Federal Partnerships/Best Practices Sharing

Guiding principles: Community Engagement
Barriers addressed: Compatibility and Integration, Market Forces

In many initiatives over the years, The White House, as well as federal agencies like the U.S. Department of Energy (DOE), the U.S. Environmental Protection Agency (EPA), and the U.S. Department of Housing and Urban Development (HUD), have recognized and voiced the importance and positive impact of low-income solar programs. Dedicated funding from federal sources for low-income solar programs has been largely absent, but a few partnerships have formed to ensure best practices sharing between jurisdictions looking to or in the process of implementing low-income solar programs.  Partnerships with federal agencies are valuable because they help inform state- and local-level low-income solar projects and policies. Below are a few of the national efforts underway in support of low-income solar programs:

  1. In July 2015, the White House, in partnership with the DOE’s SunShot Initiative, announced the National Community Solar Partnership to increase access to solar energy for all Americans, in particular low- and moderate- income communities, while expanding opportunities to join the solar workforce. In July 2016, the White House announced the Clean Energy Savings for All Americans Initiative, which planned to work to ensure that every household has options to choose to go solar and put in place additional measures to promote energy efficiency.

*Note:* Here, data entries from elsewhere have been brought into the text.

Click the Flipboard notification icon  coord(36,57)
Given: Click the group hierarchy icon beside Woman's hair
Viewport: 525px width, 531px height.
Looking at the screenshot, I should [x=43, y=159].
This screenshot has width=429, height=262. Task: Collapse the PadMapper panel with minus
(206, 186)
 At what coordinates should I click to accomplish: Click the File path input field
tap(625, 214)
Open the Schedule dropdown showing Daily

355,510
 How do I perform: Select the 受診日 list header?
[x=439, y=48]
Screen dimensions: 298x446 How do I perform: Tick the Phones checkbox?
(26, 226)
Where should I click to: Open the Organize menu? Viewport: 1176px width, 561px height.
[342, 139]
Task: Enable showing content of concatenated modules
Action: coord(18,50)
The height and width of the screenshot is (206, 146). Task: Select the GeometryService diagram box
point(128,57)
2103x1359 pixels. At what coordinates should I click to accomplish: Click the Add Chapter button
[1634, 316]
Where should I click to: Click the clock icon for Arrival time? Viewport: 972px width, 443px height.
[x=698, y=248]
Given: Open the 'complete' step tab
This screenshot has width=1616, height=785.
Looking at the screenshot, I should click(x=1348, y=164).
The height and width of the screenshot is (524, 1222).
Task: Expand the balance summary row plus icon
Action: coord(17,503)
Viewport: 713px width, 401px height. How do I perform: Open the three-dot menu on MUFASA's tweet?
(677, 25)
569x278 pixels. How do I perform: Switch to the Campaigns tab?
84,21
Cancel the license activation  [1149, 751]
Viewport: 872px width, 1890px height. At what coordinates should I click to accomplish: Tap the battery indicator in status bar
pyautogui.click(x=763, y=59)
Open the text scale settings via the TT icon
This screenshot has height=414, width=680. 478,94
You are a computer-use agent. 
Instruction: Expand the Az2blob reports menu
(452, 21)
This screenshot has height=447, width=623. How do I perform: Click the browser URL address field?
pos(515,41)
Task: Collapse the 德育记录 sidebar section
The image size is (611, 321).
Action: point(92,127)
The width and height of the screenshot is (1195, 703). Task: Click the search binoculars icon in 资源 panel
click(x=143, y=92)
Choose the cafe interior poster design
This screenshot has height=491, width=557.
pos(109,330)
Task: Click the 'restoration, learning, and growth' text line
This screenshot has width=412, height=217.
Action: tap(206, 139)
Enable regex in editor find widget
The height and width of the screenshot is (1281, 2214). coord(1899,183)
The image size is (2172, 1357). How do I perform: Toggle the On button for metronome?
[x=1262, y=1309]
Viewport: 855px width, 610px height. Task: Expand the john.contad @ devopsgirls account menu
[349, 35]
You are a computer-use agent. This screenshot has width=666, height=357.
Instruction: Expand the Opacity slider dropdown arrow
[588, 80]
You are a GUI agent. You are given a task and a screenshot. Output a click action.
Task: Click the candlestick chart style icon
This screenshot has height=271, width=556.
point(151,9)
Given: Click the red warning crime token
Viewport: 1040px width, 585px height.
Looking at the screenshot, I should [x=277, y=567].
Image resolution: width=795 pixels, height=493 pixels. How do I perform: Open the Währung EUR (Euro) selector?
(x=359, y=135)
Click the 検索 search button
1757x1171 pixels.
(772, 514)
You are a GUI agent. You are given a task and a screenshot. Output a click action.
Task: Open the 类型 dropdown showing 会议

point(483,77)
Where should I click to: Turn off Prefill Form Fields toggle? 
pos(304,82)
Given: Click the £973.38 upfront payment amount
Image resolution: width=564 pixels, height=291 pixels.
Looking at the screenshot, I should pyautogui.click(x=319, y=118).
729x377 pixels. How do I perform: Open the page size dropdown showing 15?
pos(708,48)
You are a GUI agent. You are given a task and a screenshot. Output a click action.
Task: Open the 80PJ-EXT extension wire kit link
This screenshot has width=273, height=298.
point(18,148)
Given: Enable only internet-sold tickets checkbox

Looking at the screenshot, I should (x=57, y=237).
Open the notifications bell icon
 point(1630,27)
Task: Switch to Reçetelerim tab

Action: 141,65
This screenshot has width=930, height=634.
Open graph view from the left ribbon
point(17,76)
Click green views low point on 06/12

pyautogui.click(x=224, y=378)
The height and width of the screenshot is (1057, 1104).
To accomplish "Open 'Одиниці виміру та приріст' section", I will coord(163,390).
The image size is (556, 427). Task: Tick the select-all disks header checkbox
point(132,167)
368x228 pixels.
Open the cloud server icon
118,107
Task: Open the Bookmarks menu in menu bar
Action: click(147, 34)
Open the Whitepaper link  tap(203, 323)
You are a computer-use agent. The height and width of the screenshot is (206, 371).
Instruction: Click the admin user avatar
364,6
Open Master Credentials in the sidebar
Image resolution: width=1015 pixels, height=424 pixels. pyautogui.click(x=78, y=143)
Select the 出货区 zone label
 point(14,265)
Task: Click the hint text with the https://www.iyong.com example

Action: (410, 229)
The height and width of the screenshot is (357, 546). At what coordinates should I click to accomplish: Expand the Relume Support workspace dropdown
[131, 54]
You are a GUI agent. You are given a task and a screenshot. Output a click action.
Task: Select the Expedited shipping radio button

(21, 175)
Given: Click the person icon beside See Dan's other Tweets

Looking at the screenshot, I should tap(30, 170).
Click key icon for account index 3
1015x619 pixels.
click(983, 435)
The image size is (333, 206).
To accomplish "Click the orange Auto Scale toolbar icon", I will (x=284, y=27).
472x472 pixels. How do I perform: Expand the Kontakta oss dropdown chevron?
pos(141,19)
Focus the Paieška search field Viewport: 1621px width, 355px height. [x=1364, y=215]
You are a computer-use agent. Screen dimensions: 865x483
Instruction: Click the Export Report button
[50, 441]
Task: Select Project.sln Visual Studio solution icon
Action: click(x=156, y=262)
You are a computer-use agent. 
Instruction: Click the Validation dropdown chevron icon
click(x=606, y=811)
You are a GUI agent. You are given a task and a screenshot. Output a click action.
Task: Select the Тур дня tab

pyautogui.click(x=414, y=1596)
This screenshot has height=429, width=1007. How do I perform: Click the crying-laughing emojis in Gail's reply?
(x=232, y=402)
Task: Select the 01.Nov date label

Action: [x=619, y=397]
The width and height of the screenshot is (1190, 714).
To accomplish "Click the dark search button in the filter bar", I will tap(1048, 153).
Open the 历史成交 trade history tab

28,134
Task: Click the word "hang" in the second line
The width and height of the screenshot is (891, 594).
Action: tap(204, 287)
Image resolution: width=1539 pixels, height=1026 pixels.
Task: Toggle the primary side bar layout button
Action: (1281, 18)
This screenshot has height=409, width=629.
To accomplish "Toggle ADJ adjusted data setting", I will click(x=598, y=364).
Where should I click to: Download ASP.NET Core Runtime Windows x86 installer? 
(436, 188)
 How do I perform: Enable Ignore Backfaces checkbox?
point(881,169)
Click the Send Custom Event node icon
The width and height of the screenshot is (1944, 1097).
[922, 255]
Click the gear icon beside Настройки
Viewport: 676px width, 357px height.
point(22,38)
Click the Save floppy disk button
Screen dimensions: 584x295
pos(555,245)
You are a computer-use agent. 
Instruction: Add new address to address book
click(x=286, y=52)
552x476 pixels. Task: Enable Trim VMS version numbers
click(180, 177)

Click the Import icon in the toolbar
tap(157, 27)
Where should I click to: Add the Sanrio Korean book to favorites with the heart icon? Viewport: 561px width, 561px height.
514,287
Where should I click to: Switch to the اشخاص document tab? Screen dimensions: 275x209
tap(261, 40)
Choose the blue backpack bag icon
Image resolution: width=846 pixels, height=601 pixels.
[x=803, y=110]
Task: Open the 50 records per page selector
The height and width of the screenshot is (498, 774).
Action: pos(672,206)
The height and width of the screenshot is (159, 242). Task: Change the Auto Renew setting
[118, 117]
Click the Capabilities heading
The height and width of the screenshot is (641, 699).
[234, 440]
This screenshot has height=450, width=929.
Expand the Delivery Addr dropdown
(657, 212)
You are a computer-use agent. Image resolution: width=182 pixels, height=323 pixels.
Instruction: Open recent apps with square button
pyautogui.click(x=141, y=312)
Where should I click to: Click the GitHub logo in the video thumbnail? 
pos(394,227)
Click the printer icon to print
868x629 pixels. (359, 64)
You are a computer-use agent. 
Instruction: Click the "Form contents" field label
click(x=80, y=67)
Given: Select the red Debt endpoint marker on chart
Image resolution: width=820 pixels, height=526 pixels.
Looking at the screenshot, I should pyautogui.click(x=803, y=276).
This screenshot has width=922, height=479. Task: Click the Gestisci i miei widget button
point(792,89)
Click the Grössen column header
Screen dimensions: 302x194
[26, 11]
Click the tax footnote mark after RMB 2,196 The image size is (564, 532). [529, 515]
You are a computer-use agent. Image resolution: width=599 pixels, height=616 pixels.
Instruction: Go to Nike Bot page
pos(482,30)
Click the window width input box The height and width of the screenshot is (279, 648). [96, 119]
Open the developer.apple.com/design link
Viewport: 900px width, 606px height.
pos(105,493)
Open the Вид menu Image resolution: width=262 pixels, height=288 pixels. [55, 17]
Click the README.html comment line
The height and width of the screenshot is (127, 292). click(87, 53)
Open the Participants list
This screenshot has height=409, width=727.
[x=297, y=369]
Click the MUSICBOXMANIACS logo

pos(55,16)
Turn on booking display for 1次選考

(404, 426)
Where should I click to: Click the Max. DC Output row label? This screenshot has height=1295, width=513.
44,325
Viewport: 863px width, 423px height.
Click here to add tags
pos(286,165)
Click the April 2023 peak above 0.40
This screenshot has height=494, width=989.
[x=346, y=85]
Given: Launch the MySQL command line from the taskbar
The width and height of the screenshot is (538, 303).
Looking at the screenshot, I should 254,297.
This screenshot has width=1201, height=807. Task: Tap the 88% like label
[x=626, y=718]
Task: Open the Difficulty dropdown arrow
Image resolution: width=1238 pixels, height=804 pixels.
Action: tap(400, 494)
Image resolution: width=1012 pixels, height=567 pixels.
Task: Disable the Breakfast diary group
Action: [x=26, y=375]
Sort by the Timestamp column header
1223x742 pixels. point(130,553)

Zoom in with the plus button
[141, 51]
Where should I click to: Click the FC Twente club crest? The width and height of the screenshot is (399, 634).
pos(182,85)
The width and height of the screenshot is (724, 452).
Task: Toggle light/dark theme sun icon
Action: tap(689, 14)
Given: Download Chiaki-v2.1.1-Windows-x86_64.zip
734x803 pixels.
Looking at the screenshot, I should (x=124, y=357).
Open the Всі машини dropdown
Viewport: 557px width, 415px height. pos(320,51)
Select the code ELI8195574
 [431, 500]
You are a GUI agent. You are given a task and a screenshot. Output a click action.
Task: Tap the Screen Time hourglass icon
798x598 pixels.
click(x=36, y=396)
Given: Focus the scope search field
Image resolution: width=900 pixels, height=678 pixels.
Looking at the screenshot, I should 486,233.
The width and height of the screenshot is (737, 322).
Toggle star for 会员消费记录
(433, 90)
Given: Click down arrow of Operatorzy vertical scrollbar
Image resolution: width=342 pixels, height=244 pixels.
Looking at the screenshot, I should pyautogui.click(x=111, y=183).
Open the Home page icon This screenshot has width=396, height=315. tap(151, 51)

To continue along this track, the Administration, in collaboration with state agencies, announced a new catalytic goal to bring 1 gigawatt (GW) of solar to low- and moderate-income families by 2020. In late 2016, the DOE’s SunShot Initiative also launched the “Solar in Your Community Challenge,” a $5 million contest to support innovative and replicable community-based solar business models and programs that will bring solar to underserved communities.  The Solar in Your Community Challenge developed a suite of courses and a curriculum that can help guide and inform stakeholders of all levels of expertise to launch a low-income solar project or program successfully.
  2. HUD’s Renew300 initiative provides technical assistance to educate affordable housing owners about the broad benefits and opportunities that solar energy provides. With updated commitments made in July 2016, the initiative is on track to install 344 MW of solar by 2020, exceeding its goal of 300 megawatts (MW) of solar and other types of renewable energy on federally-subsidized housing.
  3. Announced May 2016, the DOE’s Better Buildings Initiative’s Clean Energy in Low Income Communities Accelerator aimed to lower energy bills and energy burden in low-to-moderate income communities through expanded installation of energy efficiency and distributed renewables.  The Accelerator included roughly $335 million allocated by partners to support access to clean energy for 155,000 low-income homes. Resources from the Accelerator include an Issue Brief on Reducing Energy Burden for Low-income Residents in Multifamily Housing with Solar Energy and the Low-income Energy Affordability Data (LEAD) Tool. In addition, DOE’s efforts to address low-income energy solutions can be found through an Interagency Collaborative on Energy Solutions for Low-Income Communities which established a Library of Federal Resources and Tools. The Library allows stakeholders to catalogue and customize Federal resources to meet their low-income energy needs.
  4. The DOE’s Better Buildings Challenge provides support to businesses, manufacturers, cities, states, universities, and school districts that commit to improve the energy efficiency of their portfolio of buildings by at least 20 percent over ten years and to share their results, Many participants have made strides; one example is the Housing Authority of the City and County of Denver, which partnered with a number of organizations to both develop and finance a project that brought photovoltaic solar to 387 affordable housing buildings throughout the city.
  5. DOE and HUD partnered with the U.S. Department of Education in developing STEM, Energy, and Economic Development (SEED): Coalitions for Community Growth, an innovative place-based initiative to create economic opportunity and energy-literate communities. SEED’s focus is on inspiring public housing residents around the country to pursue careers in energy, and preparing them to join its labor force. The SEED initiative links existing federal investments and activities to local coalitions to expand or launch programs based on energy literacy, STEM Education, and job-driven skills training.
  6. There is growing interest in using federal energy assistance funding for low-income solar installations, as described in a recent George Washington Solar Institute report. See this page for state examples.